Ticket creation and definition of ready

Creating new tickets

User stories

When creating new tickets you should follow the template provided:

As a X I want Y so that Z

Related issues: #I, #J

Optional extra information text goes here

Acceptance criteria:

  • A

  • B

  • C

You should fill in the first sentence, explaining the functionality required and who will use it. Make sure you link to any related work, especially prerequisites. You can add more detailed descriptions and fill in the acceptance criteria to describe what tasks need to be completed and what testing might be needed.

A good reference for understanding what a user story is is here: http://www.romanpichler.com/blog/10-tips-writing-good-user-stories/

Labelling issues

A number of labels are available for helping the categorise the available issues. Existing labels are:

Type

  • Administrative: The issue involves general administrative tasks, such as, arranging meetings.

  • Bug: The functionality is not behaving as expected.

  • Documentation: The addition and/or improvement of documentation, either within the code, or in terms of writing documents and reports.

  • Enhancement: An enhancement to existing functionality.

  • Feature: New functionality that does not yet exist in the project.

  • Investigative: A more open-ended investigation, into a technical or scientific development, which may or may not lead to future work to implement the results of the investigation.

  • Maintenance: Improvements to the design, structuring and/or behaviour of a function. Can be viewed as the removal of minor technical debt to improve the supportability and maintainability.

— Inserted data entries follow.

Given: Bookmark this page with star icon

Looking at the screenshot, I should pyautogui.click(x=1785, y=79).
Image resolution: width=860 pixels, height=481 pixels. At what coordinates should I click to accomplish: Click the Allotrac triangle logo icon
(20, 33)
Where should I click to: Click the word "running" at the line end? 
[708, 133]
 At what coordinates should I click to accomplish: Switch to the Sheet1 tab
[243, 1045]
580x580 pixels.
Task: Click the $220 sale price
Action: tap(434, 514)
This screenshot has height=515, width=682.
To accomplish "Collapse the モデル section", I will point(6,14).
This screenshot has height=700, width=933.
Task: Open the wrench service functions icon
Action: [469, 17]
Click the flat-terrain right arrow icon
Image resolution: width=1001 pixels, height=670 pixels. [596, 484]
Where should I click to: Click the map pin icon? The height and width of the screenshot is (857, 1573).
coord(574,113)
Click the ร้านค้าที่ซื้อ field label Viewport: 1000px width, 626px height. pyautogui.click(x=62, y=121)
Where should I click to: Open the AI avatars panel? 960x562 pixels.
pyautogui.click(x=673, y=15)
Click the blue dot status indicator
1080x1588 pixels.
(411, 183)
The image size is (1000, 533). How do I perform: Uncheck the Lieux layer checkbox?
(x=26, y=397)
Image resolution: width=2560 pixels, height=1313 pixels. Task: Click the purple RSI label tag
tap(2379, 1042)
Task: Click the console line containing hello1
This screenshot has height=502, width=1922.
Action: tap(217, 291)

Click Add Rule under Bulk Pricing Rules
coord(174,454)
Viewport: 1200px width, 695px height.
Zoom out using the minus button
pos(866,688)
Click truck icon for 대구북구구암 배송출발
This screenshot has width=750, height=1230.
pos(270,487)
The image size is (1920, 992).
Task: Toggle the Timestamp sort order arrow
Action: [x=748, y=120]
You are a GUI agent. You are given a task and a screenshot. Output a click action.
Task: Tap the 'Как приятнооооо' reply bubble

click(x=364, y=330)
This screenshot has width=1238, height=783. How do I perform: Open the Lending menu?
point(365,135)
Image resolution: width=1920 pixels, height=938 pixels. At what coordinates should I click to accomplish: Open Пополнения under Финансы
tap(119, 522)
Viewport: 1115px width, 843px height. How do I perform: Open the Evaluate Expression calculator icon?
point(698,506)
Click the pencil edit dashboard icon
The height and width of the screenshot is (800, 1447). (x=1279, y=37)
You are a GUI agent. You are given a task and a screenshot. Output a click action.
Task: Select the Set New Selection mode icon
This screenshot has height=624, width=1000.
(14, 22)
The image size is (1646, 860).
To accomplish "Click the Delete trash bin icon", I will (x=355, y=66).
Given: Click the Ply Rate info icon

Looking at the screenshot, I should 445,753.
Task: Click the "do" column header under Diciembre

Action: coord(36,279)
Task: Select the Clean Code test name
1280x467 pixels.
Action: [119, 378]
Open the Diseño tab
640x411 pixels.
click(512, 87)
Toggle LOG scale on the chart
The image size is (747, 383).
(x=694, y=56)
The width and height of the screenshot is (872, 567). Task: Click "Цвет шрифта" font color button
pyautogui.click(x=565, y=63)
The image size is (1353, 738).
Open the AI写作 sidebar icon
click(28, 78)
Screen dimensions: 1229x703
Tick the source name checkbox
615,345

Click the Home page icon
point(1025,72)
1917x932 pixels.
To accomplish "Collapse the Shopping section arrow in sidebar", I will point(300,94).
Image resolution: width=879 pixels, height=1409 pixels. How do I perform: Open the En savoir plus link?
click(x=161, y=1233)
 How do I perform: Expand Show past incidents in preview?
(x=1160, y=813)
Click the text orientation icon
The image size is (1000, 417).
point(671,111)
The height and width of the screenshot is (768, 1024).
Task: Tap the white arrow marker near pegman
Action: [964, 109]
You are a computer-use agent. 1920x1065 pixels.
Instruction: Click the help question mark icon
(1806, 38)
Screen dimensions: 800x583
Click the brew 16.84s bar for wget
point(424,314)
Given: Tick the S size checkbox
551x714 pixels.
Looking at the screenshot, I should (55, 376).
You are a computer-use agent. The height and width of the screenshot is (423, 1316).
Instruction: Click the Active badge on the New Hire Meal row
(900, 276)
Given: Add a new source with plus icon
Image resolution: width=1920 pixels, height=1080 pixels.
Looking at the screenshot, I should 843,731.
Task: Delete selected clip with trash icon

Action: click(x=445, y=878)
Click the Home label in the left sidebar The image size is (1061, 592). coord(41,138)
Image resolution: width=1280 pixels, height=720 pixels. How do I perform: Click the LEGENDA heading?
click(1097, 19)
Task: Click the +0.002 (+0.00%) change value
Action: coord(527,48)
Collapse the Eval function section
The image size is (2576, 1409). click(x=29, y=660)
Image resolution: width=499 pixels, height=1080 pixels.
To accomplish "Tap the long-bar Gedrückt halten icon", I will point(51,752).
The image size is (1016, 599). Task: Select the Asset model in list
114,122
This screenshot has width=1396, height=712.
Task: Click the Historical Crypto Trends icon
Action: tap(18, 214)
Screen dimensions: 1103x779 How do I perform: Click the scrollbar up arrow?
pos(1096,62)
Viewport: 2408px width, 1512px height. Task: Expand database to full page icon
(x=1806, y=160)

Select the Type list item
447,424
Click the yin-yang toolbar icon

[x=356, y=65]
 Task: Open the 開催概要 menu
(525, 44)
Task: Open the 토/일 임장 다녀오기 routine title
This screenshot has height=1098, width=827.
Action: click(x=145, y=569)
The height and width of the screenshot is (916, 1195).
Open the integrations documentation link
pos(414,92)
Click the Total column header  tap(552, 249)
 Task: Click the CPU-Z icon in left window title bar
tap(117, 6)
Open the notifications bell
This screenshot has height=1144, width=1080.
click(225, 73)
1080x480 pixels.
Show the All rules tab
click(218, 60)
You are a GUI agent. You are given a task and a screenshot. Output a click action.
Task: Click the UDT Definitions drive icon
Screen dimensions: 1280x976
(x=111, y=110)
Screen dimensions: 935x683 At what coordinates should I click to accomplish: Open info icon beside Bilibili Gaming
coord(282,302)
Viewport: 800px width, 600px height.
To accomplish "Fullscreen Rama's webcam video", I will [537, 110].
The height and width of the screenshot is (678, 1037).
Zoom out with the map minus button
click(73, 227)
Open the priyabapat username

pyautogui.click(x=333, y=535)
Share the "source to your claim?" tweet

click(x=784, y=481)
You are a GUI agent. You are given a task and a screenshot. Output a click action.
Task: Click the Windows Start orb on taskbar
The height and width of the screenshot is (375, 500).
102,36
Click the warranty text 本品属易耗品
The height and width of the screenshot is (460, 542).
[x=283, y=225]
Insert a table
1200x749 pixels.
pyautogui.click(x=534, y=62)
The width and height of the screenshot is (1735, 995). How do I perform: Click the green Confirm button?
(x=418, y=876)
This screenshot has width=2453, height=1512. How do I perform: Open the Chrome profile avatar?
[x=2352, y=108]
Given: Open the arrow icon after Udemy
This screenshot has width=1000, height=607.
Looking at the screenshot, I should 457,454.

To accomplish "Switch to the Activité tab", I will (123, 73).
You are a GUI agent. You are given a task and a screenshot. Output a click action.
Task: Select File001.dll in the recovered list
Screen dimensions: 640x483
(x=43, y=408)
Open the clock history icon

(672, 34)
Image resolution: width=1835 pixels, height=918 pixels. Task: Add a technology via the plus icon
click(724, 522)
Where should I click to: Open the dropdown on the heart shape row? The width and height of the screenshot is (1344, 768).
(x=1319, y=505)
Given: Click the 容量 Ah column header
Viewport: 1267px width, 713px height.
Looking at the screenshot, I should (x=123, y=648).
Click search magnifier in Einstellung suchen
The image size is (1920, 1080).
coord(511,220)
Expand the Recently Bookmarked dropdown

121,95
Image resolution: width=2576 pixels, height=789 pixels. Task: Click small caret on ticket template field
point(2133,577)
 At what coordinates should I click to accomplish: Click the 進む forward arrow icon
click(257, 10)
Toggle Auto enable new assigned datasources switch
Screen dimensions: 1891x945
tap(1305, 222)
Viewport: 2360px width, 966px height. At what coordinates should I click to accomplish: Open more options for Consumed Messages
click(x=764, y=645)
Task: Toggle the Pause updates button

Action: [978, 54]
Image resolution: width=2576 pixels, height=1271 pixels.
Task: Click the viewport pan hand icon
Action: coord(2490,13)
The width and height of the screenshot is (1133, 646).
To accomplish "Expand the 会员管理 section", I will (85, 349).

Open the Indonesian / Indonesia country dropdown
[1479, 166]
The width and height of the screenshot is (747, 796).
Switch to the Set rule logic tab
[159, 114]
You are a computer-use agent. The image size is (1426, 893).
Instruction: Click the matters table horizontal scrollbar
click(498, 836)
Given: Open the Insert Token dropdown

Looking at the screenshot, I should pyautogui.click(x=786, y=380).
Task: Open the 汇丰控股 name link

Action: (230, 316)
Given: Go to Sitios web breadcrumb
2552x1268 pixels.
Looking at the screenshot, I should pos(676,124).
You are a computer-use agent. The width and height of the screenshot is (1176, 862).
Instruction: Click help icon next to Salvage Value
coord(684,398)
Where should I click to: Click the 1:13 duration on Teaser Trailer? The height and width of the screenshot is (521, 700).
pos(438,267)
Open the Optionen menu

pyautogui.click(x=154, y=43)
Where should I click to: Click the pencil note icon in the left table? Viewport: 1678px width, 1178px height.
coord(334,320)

  • Optimisation: An optimisation task mostly focussed on improving the timeliness of processing.

  • Review: A review of the current status of a piece of functionality is required, ahead of starting more work.

  • Technical Debt: Previous issues have resulted in the accumulation of technical debt. These issues do the groundwork to remove the technical debt.

Inactive:

  • Duplicate: A duplicate issue exists, or is already in progress to deal with the features described in this issue. Invalid: The basis of this issue is invalid, so it is not actually required.

  • Invalid: For technical, scientific, administrative or other reasons, the premise of this issue is invalid, so can not be completed.

  • Won’t fix: For technical, scientific, administrative or other reasons, it is not possible to fix the problem described in this issue, or we are acknowledging that we won’t fix this issue as it’s low priority, and alternative solutions may need to be investigated.

  • On Hold: Work started on this issue, however, the priority of this issue decreased, and is now On Hold, potentially until a firmer requirement can be established.

Problem:

  • Blocked: Progress on the issue is blocked. This may require input from others to resolve this issue, or progress of this issue is blocked until other issues have been resolved.

  • Discussion: This issue is in progress but a broader discussion is required to continue making progress, in order to better understand the requirements, or obtain input into potential solutions to the problem.

  • Help Wanted: Assistance is required, potentially in terms of an informal code review, or a dialogue to help make decisions regarding e.g. structuring, style preferences, etc.

Ready to discuss

Tickets are ready for discussion if as much information as possible has been added to the ticket by the person raising the issue. We will discuss the work to ensure that the acceptance criteria are clear and everyone understands what is involved. The splitting up of the ticket into reasonable sized chunks also needs to be considered at this stage, to aid reviewing and to ensure that the simplest and highest priority functionality is implemented first.

Tickets should:

  • Be independent

  • Be estimate-able

  • Be testable

  • Have acceptance criteria.

We also should make an effort to:

  • Make it clear how we show the product owner it is done.

  • Use the description box to provide more information as appropriate.

  • Focus on requirements (necessary outputs, processes etc.) not solutions. Put suggested solutions in the comments on the tickets for discussion when the ticket is started.

  • Use user story format ‘As … I want … so that …’.

  • Be clear enough so there is a shared understanding of the ticket.

  • List all dependencies and related work on the ticket.